О том, что делалось на Соловках в действительности, рассказано много и многими. Мемуары о горьковском визите оставил академик Лихачев, сидевший там с 1928 по 1931 год за участие в невиннейшем студенческом кружке. О нем подробно пишет Александр Солженицын со слов многих зэков, слагавших легенды о том визите, – и легенды эти подтверждаются, слишком многие видели, как Горького близ Секирной горы остановили заключенные, тащившие мимо тяжелые бревна. Из колонны ему закричали: «Спасите, Алексей Максимович, погибаем!» Его узнал один из сокамерников – Юрий Чирков передает соловецкую легенду, описывая сухого строгого старика, который якобы сидел с Горьким в одной камере в 1905 году. Парадокс, однако, в том, что ни в какой общей камере Горький тогда не сидел – он провел, как мы помним, месяц, с 12 января по 14 февраля, в одиночке Петропавловской крепости, где писал «Детей солнца» (арест был связан с антиправительственным воззванием, которое он написал сразу после Кровавого воскресенья). Либо старик сидел с Горьким в 1901 году, либо слегка приврал, надеясь, что Горький поверит (в советских тюрьмах, как и в советских пивных, было множество рассказчиков, якобы лично сидевших с Высоцким), либо здесь ошибается кто-то из очевидцев. Хотя встреча с давним сокамерником могла быть и вымышленной – очень уж сюжет наглядный: приезжает Буревестник в советскую тюрьму и встречает сокамерника по тюрьме царской, который говорит ему (в передаче Чиркова): «Царские тюрьмы вынесли, а этой не переживем».
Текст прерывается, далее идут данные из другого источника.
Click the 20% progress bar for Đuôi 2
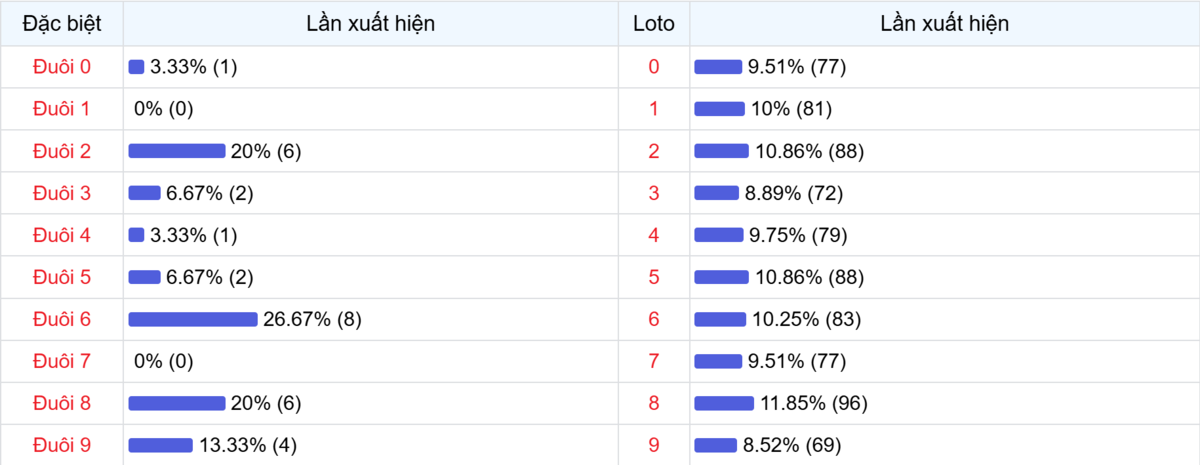Viewport: 1200px width, 465px height. point(177,151)
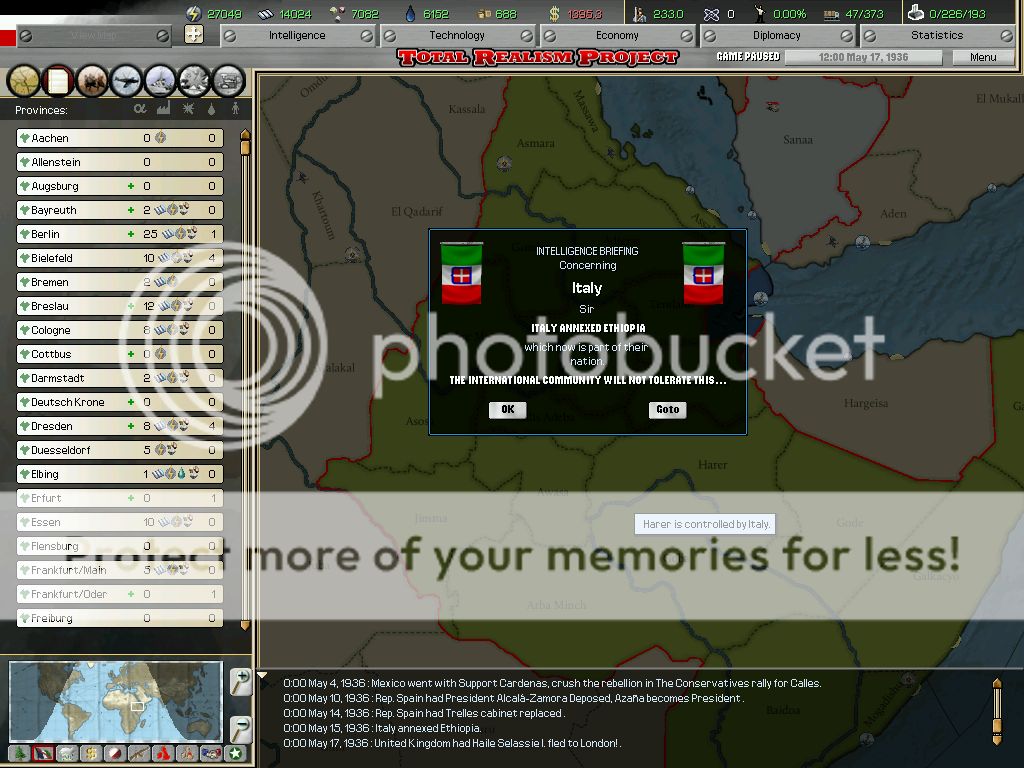Open the Diplomacy tab
The image size is (1024, 768).
point(777,35)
Еще более живучей оказалась легенда о некоем четырнадцатилетнем мальчике, который якобы рассказал Горькому всю правду о Соловках, чем вызвал у писателя слезы и клятву обязательно во всем разобраться. Эту легенду пересказал Солженицын в художественном исследовании «Архипелаг ГУЛАГ»:
«Это было 20 июня 1929 года. Знаменитый писатель сошел на пристань в бухте Благоденствия. Рядом с ним была его невестка, вся в коже (черная кожаная фуражка, кожаная куртка, кожаные галифе и высокие узкие сапоги) – живой символ ОГПУ плечо о плечо с русской литературой.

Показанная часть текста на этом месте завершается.